The events leading up to the recent round of violence between Israel and Gaza follow a pattern that has been seen quite frequently since Israel renounced any claim to the Gaza Strip. Israel withstands rocket attacks in southern Israel from Gaza for as long as possible, certainly longer than any other nation would or could. Eventually, Hamas escalates the attacks and Israel is forced to defend itself.

However, the recent violence is different in that Israeli citizens living in southern Israel are now not the only ones who must live in constant fear. Hamas has smuggled in from Iran new rocketry, such as the Fajr 5, that can reach Tel Aviv and Jerusalem.

Take a moment to imagine what it would be like to live in Israel. You would spend your life constantly anticipating those warning sirens, convinced a rocket is on its way every time you hear an ambulance. You would have only 15 seconds after hearing the sirens to take cover and seek out a bomb shelter. This is an everyday reality that Israelis must face.
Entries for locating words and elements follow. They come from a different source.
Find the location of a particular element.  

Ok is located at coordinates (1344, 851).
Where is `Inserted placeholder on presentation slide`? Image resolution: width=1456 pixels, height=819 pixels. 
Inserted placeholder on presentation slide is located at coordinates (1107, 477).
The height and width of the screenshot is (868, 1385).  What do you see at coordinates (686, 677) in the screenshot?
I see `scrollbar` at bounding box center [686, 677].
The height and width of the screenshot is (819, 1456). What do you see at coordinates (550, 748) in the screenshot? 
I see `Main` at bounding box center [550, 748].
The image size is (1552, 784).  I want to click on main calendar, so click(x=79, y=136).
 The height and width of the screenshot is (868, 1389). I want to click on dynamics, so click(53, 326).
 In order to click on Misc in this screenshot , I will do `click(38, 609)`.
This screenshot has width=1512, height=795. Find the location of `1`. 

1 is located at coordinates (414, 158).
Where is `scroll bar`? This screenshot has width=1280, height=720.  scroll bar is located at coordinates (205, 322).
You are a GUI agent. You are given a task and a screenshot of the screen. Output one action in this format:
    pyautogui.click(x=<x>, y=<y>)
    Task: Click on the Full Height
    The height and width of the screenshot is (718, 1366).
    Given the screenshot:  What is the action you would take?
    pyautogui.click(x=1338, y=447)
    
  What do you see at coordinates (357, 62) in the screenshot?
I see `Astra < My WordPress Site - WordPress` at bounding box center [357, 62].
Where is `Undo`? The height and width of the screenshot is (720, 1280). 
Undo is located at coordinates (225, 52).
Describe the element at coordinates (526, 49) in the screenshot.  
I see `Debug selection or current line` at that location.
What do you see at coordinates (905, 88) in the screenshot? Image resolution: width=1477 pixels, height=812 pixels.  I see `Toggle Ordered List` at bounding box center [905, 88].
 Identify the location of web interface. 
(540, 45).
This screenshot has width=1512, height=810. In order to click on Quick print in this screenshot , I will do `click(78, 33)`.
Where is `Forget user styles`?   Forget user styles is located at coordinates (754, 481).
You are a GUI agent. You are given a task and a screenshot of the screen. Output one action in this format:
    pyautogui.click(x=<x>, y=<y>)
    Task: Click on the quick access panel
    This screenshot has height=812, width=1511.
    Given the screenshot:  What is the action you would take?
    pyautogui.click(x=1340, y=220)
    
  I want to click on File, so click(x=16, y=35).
Israel not only has the right to defend its citizens from these rockets; it has an obligation to do so.

Furthermore, even when forced to act, Israel does everything in its power to minimize harm to Palestinian civilians. In the words of Colonel Richard Kemp, the former Commander of British Forces in Afghanistan, Israel does “more to safeguard the rights of civilians in a combat zone than any other army in the history of warfare.” This draws a sharp contrast to Hamas, which breaks international law by placing its launching pads and weapons depots near civilian populations in order to deter Israeli strikes. Very often they succeed, and Israel is forced to call off a strike due to the target’s proximity to civilians. When Israel is not deterred, any harm done to innocent Palestinians ultimately still benefits Hamas by fueling its anti-Israeli propaganda machine.

Hamas desires death more than life, the destruction of Israel more than the creation of a Palestine. To have any chance at peace, Hamas must change its hateful ideology or be overthrown. In the interim, Israel has the right to defend itself from rocket attacks, and we at the University of Chicago must support its ability to do so.

Benjamin Dauber, Jonathan Gutman, Benjamin Hammer, and Eric Wessan are students in the College.